• Provided entries
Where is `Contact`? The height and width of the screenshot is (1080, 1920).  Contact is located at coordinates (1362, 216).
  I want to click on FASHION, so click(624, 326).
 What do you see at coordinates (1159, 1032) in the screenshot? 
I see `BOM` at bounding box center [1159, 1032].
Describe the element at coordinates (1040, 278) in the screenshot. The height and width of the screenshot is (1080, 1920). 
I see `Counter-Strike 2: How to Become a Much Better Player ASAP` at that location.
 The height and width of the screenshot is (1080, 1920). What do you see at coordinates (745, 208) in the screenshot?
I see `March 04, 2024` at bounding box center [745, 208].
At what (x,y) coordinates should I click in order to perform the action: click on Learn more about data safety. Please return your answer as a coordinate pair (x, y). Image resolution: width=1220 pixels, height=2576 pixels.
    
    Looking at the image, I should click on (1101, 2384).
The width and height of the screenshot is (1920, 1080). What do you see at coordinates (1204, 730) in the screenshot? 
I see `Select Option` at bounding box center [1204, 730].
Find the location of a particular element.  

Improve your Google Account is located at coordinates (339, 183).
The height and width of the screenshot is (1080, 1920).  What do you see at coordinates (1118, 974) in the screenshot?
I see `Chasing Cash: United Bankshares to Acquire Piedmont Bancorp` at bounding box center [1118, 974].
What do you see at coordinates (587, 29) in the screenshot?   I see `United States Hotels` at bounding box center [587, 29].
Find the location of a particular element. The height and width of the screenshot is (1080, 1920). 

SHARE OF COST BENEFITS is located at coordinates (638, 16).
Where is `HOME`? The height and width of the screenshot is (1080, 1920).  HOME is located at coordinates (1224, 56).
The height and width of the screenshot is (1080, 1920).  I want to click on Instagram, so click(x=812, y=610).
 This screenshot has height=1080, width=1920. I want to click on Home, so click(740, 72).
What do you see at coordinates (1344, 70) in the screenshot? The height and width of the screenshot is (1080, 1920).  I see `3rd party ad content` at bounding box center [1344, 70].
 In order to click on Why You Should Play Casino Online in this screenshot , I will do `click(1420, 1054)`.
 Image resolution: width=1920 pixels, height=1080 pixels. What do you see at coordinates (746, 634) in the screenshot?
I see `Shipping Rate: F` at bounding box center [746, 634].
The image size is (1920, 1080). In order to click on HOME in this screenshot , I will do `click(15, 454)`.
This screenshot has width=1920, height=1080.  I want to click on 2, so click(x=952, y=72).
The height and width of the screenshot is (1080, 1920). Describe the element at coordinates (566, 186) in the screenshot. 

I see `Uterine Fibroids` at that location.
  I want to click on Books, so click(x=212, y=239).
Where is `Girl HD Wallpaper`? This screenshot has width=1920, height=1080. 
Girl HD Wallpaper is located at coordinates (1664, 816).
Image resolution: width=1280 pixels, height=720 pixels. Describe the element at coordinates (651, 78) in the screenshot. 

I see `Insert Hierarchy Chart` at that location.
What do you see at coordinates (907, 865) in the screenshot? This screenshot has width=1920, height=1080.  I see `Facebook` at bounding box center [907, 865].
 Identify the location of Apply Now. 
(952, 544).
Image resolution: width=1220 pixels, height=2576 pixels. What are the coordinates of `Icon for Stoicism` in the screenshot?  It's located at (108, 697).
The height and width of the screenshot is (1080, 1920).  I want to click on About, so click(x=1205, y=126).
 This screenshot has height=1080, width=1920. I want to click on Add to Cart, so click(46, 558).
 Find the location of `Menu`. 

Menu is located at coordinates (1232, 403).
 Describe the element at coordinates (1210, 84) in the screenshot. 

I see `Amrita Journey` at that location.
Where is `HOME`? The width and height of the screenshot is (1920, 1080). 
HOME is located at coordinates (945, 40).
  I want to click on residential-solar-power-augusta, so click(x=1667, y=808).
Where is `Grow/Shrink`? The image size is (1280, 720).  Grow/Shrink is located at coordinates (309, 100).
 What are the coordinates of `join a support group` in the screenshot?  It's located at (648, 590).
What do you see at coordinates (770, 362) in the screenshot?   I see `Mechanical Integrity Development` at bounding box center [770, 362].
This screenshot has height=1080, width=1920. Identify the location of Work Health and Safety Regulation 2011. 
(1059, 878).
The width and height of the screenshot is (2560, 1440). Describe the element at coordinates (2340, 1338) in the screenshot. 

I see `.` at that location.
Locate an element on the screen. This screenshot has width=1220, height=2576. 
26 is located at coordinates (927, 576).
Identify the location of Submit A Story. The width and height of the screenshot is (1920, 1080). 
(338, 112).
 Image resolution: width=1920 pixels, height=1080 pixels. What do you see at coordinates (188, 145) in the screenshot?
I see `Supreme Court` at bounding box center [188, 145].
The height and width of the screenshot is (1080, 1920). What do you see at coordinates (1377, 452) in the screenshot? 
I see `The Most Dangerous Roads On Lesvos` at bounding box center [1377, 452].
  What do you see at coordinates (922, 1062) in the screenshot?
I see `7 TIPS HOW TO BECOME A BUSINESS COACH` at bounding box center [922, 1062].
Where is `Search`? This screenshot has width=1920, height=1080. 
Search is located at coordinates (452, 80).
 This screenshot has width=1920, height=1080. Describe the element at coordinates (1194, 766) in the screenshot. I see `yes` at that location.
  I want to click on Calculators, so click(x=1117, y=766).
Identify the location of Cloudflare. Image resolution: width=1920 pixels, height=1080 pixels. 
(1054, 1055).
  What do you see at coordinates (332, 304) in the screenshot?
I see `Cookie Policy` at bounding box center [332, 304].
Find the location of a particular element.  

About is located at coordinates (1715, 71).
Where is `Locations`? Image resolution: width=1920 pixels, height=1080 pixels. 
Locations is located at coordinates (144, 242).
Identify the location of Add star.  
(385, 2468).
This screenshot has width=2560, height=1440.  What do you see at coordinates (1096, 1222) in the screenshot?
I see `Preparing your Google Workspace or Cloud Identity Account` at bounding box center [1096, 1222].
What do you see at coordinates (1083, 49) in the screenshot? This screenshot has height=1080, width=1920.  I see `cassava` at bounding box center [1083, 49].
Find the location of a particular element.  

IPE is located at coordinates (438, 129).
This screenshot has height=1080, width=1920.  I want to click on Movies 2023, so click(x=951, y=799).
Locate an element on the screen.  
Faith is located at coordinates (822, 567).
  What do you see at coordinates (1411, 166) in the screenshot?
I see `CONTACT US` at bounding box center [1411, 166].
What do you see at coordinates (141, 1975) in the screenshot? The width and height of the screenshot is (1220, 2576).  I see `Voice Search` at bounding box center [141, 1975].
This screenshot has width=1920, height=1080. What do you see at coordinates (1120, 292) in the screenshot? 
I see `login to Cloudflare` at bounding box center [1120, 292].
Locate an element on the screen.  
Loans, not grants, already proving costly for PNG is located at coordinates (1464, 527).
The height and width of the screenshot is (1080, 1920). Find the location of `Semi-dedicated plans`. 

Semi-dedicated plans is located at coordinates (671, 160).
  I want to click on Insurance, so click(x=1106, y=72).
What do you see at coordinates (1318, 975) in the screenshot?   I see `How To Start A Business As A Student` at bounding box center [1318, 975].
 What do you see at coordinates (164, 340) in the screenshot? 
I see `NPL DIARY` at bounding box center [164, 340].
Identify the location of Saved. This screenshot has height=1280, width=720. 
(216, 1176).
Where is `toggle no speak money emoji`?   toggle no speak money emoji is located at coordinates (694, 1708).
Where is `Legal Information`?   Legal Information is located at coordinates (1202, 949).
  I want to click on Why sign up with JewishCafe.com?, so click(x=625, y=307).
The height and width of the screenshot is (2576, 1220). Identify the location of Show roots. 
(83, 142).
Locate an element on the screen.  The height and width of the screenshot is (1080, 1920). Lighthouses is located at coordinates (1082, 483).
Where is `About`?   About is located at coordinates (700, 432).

• Aim
Copy out every one of the items above word for word, with nothing changed.

• Reply
Where is `Contact`? The height and width of the screenshot is (1080, 1920).  Contact is located at coordinates (1362, 216).
  I want to click on FASHION, so click(624, 326).
 What do you see at coordinates (1159, 1032) in the screenshot? 
I see `BOM` at bounding box center [1159, 1032].
Describe the element at coordinates (1040, 278) in the screenshot. The height and width of the screenshot is (1080, 1920). 
I see `Counter-Strike 2: How to Become a Much Better Player ASAP` at that location.
 The height and width of the screenshot is (1080, 1920). What do you see at coordinates (745, 208) in the screenshot?
I see `March 04, 2024` at bounding box center [745, 208].
At what (x,y) coordinates should I click in order to perform the action: click on Learn more about data safety. Please return your answer as a coordinate pair (x, y). Image resolution: width=1220 pixels, height=2576 pixels.
    
    Looking at the image, I should click on (1101, 2384).
The width and height of the screenshot is (1920, 1080). What do you see at coordinates (1204, 730) in the screenshot? 
I see `Select Option` at bounding box center [1204, 730].
Find the location of a particular element.  

Improve your Google Account is located at coordinates (339, 183).
The height and width of the screenshot is (1080, 1920).  What do you see at coordinates (1118, 974) in the screenshot?
I see `Chasing Cash: United Bankshares to Acquire Piedmont Bancorp` at bounding box center [1118, 974].
What do you see at coordinates (587, 29) in the screenshot?   I see `United States Hotels` at bounding box center [587, 29].
Find the location of a particular element. The height and width of the screenshot is (1080, 1920). 

SHARE OF COST BENEFITS is located at coordinates (638, 16).
Where is `HOME`? The height and width of the screenshot is (1080, 1920).  HOME is located at coordinates (1224, 56).
The height and width of the screenshot is (1080, 1920).  I want to click on Instagram, so click(x=812, y=610).
 This screenshot has height=1080, width=1920. I want to click on Home, so click(740, 72).
What do you see at coordinates (1344, 70) in the screenshot? The height and width of the screenshot is (1080, 1920).  I see `3rd party ad content` at bounding box center [1344, 70].
 In order to click on Why You Should Play Casino Online in this screenshot , I will do `click(1420, 1054)`.
 Image resolution: width=1920 pixels, height=1080 pixels. What do you see at coordinates (746, 634) in the screenshot?
I see `Shipping Rate: F` at bounding box center [746, 634].
The image size is (1920, 1080). In order to click on HOME in this screenshot , I will do `click(15, 454)`.
This screenshot has width=1920, height=1080.  I want to click on 2, so click(x=952, y=72).
The height and width of the screenshot is (1080, 1920). Describe the element at coordinates (566, 186) in the screenshot. 

I see `Uterine Fibroids` at that location.
  I want to click on Books, so click(x=212, y=239).
Where is `Girl HD Wallpaper`? This screenshot has width=1920, height=1080. 
Girl HD Wallpaper is located at coordinates (1664, 816).
Image resolution: width=1280 pixels, height=720 pixels. Describe the element at coordinates (651, 78) in the screenshot. 

I see `Insert Hierarchy Chart` at that location.
What do you see at coordinates (907, 865) in the screenshot? This screenshot has width=1920, height=1080.  I see `Facebook` at bounding box center [907, 865].
 Identify the location of Apply Now. 
(952, 544).
Image resolution: width=1220 pixels, height=2576 pixels. What are the coordinates of `Icon for Stoicism` in the screenshot?  It's located at (108, 697).
The height and width of the screenshot is (1080, 1920).  I want to click on About, so click(x=1205, y=126).
 This screenshot has height=1080, width=1920. I want to click on Add to Cart, so click(46, 558).
 Find the location of `Menu`. 

Menu is located at coordinates (1232, 403).
 Describe the element at coordinates (1210, 84) in the screenshot. 

I see `Amrita Journey` at that location.
Where is `HOME`? The width and height of the screenshot is (1920, 1080). 
HOME is located at coordinates (945, 40).
  I want to click on residential-solar-power-augusta, so click(x=1667, y=808).
Where is `Grow/Shrink`? The image size is (1280, 720).  Grow/Shrink is located at coordinates (309, 100).
 What are the coordinates of `join a support group` in the screenshot?  It's located at (648, 590).
What do you see at coordinates (770, 362) in the screenshot?   I see `Mechanical Integrity Development` at bounding box center [770, 362].
This screenshot has height=1080, width=1920. Identify the location of Work Health and Safety Regulation 2011. 
(1059, 878).
The width and height of the screenshot is (2560, 1440). Describe the element at coordinates (2340, 1338) in the screenshot. 

I see `.` at that location.
Locate an element on the screen. This screenshot has width=1220, height=2576. 
26 is located at coordinates (927, 576).
Identify the location of Submit A Story. The width and height of the screenshot is (1920, 1080). 
(338, 112).
 Image resolution: width=1920 pixels, height=1080 pixels. What do you see at coordinates (188, 145) in the screenshot?
I see `Supreme Court` at bounding box center [188, 145].
The height and width of the screenshot is (1080, 1920). What do you see at coordinates (1377, 452) in the screenshot? 
I see `The Most Dangerous Roads On Lesvos` at bounding box center [1377, 452].
  What do you see at coordinates (922, 1062) in the screenshot?
I see `7 TIPS HOW TO BECOME A BUSINESS COACH` at bounding box center [922, 1062].
Where is `Search`? This screenshot has width=1920, height=1080. 
Search is located at coordinates (452, 80).
 This screenshot has width=1920, height=1080. Describe the element at coordinates (1194, 766) in the screenshot. I see `yes` at that location.
  I want to click on Calculators, so click(x=1117, y=766).
Identify the location of Cloudflare. Image resolution: width=1920 pixels, height=1080 pixels. 
(1054, 1055).
  What do you see at coordinates (332, 304) in the screenshot?
I see `Cookie Policy` at bounding box center [332, 304].
Find the location of a particular element.  

About is located at coordinates (1715, 71).
Where is `Locations`? Image resolution: width=1920 pixels, height=1080 pixels. 
Locations is located at coordinates (144, 242).
Identify the location of Add star.  
(385, 2468).
This screenshot has width=2560, height=1440.  What do you see at coordinates (1096, 1222) in the screenshot?
I see `Preparing your Google Workspace or Cloud Identity Account` at bounding box center [1096, 1222].
What do you see at coordinates (1083, 49) in the screenshot? This screenshot has height=1080, width=1920.  I see `cassava` at bounding box center [1083, 49].
Find the location of a particular element.  

IPE is located at coordinates (438, 129).
This screenshot has height=1080, width=1920.  I want to click on Movies 2023, so click(x=951, y=799).
Locate an element on the screen.  
Faith is located at coordinates (822, 567).
  What do you see at coordinates (1411, 166) in the screenshot?
I see `CONTACT US` at bounding box center [1411, 166].
What do you see at coordinates (141, 1975) in the screenshot? The width and height of the screenshot is (1220, 2576).  I see `Voice Search` at bounding box center [141, 1975].
This screenshot has width=1920, height=1080. What do you see at coordinates (1120, 292) in the screenshot? 
I see `login to Cloudflare` at bounding box center [1120, 292].
Locate an element on the screen.  
Loans, not grants, already proving costly for PNG is located at coordinates (1464, 527).
The height and width of the screenshot is (1080, 1920). Find the location of `Semi-dedicated plans`. 

Semi-dedicated plans is located at coordinates (671, 160).
  I want to click on Insurance, so click(x=1106, y=72).
What do you see at coordinates (1318, 975) in the screenshot?   I see `How To Start A Business As A Student` at bounding box center [1318, 975].
 What do you see at coordinates (164, 340) in the screenshot? 
I see `NPL DIARY` at bounding box center [164, 340].
Identify the location of Saved. This screenshot has height=1280, width=720. 
(216, 1176).
Where is `toggle no speak money emoji`?   toggle no speak money emoji is located at coordinates (694, 1708).
Where is `Legal Information`?   Legal Information is located at coordinates (1202, 949).
  I want to click on Why sign up with JewishCafe.com?, so click(x=625, y=307).
The height and width of the screenshot is (2576, 1220). Identify the location of Show roots. 
(83, 142).
Locate an element on the screen.  The height and width of the screenshot is (1080, 1920). Lighthouses is located at coordinates (1082, 483).
Where is `About`?   About is located at coordinates (700, 432).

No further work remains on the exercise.